INSTRUCTIONS TO FOLLOW: A verbatim copy of the records is required, with all pictures left out.

(INFORMATION SHOWN Opens)

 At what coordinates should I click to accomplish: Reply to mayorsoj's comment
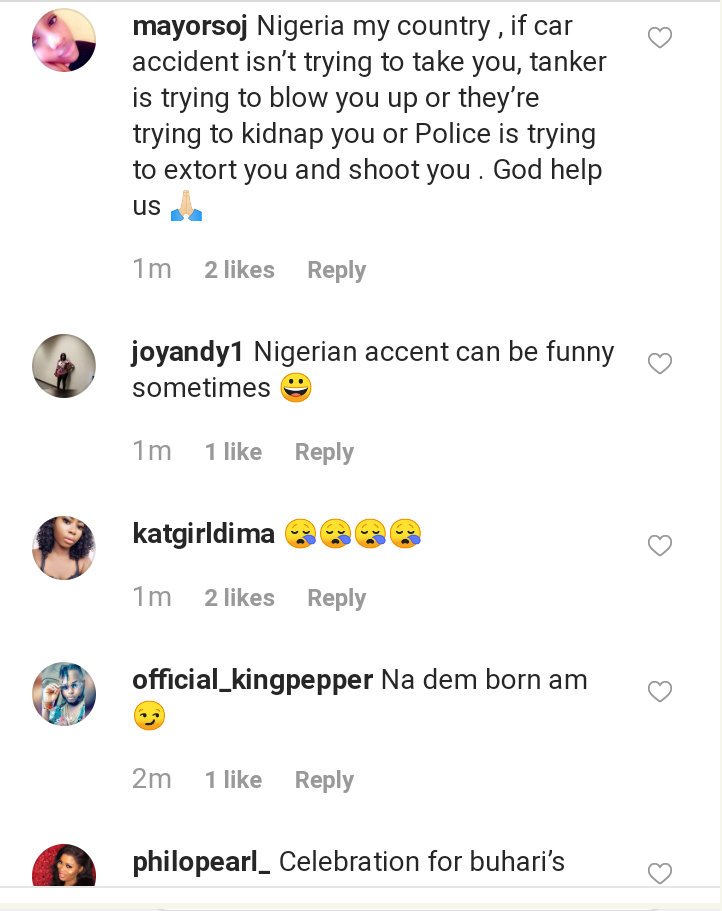pyautogui.click(x=336, y=270)
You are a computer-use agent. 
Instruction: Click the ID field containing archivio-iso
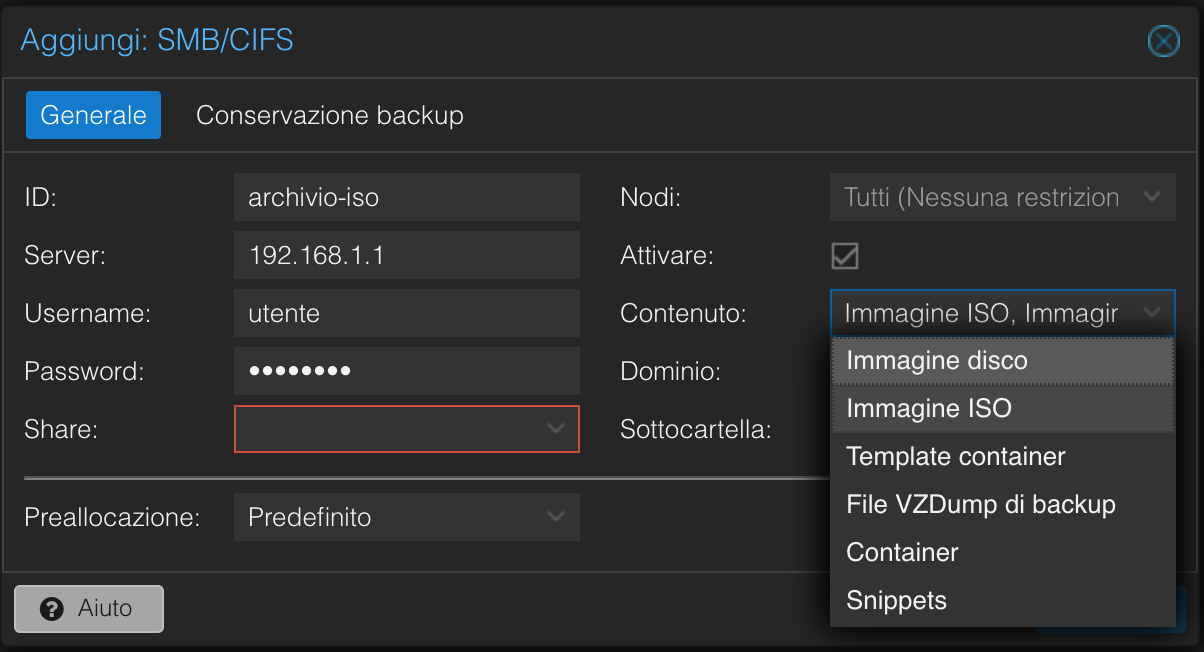pos(406,197)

(INFORMATION SHOWN Closes)

OUTPUT BELOW:
 At what coordinates should I click to accomplish: Reply to mayorsoj's comment
pyautogui.click(x=336, y=270)
You are a computer-use agent. 
Instruction: Click the ID field containing archivio-iso
pos(406,197)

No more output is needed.